Every extra cent Garza made went to repaying her debts, which she did in just 19 months. She even took screenshots on her phone to celebrate.
Those screenshots came in handy, too, because a lender processing error showed Garza still owed $1,000. But she was able to provide her screenshots of proof that she’d settled her debts.
6. The 40-something professor who erased a $47,000 student debt
By declaring bankruptcy college professor Amanda Page had discharged $40,000 in credit card and medical debts.
However, her student loans hadn’t been discharged in bankruptcy. After drowning in debt for so long, Page had a hard time believing it was possible to get debt-free.
“I will probably die with student debt,” Page recalls telling her mother just before her 40th birthday.
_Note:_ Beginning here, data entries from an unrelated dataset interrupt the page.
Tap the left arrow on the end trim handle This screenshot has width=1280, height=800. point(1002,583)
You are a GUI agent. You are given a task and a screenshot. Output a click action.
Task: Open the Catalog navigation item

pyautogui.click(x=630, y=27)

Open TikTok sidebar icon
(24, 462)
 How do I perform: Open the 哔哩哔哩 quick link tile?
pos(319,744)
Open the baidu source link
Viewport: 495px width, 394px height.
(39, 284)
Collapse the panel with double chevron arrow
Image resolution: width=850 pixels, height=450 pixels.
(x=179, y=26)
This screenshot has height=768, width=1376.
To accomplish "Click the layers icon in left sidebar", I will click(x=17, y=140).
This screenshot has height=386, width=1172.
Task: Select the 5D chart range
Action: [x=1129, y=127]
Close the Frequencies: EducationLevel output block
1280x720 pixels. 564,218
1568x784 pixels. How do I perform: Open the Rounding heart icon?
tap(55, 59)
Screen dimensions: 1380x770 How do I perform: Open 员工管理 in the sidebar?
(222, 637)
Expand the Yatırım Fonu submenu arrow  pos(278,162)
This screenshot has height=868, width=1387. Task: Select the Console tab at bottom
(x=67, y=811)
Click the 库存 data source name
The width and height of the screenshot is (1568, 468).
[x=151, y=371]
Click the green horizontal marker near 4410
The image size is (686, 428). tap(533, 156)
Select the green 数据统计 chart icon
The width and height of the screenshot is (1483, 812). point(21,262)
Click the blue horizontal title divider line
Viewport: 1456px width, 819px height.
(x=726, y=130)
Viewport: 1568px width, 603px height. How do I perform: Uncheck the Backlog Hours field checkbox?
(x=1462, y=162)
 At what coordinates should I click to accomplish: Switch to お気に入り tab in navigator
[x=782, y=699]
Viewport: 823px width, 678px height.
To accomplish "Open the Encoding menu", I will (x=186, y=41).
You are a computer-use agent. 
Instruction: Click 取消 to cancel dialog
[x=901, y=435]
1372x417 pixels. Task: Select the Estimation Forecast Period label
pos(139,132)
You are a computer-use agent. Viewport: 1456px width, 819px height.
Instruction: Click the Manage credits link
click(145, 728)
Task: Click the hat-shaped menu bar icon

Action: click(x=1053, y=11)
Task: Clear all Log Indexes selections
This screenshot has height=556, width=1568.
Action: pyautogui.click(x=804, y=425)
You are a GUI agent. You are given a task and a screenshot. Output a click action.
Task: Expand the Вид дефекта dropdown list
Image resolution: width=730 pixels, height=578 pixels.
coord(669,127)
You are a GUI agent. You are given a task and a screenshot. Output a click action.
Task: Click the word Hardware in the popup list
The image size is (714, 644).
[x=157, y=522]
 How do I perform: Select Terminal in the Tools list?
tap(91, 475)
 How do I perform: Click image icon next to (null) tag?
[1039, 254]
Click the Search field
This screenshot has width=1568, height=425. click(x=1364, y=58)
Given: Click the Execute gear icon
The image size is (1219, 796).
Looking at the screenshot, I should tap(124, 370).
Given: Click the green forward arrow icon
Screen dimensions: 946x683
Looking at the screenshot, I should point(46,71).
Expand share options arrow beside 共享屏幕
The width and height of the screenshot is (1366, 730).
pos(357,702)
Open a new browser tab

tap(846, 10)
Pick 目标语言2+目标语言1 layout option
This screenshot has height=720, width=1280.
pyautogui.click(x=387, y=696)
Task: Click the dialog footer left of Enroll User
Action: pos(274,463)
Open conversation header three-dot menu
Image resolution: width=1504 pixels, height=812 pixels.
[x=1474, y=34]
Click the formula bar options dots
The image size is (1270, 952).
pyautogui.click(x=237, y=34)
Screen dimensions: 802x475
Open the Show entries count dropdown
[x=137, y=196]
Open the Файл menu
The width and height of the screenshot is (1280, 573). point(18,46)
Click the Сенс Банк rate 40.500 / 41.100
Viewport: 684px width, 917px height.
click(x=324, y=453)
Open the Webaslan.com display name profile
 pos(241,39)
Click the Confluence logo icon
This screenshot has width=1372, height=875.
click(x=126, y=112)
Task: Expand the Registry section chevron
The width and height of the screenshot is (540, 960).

But, hearing herself say those words helped her realize how much her student debts were still burdening her. And she decided to make a change
Page downsized her lifestyle and got a roommate to limit living costs. And, she decided to earn money through side jobs rather than spend it on outings with friends.
Using the debt avalanche method, Page targeted her highest-interest loans first. In 14 months, she eliminated $47,500 balance and became debt free in February 2016.
7. The gym rat who paid off $12,000 in student loans by working out
A public relations professional, Vince Schiano’s starting salary was outmatched by his heavyweight student loans. He’d racked up $81,000 in student debt attending a private school, and his monthly payments were barely making a dent in it.
Schiano spent hours at the gym and realized that he could be using his workouts to earn some serious dough.
He spent $350 getting certified as a fitness instructor, an investment he’s earned back making $1,300 a month teaching five classes a week. Plus, he has a free $60 monthly gym membership thrown in.
To make the most of his fitness instructing income, Schiano applies it directly to his student debts. As of September, he’d paid an extra $12,000 on his student loans this way.
Whether you’re earning a six-figure income or entry-level wages, pinching pennies or side hustling — there’s no wrong way when it comes to paying off your student loans and reaching that debt-free finish line.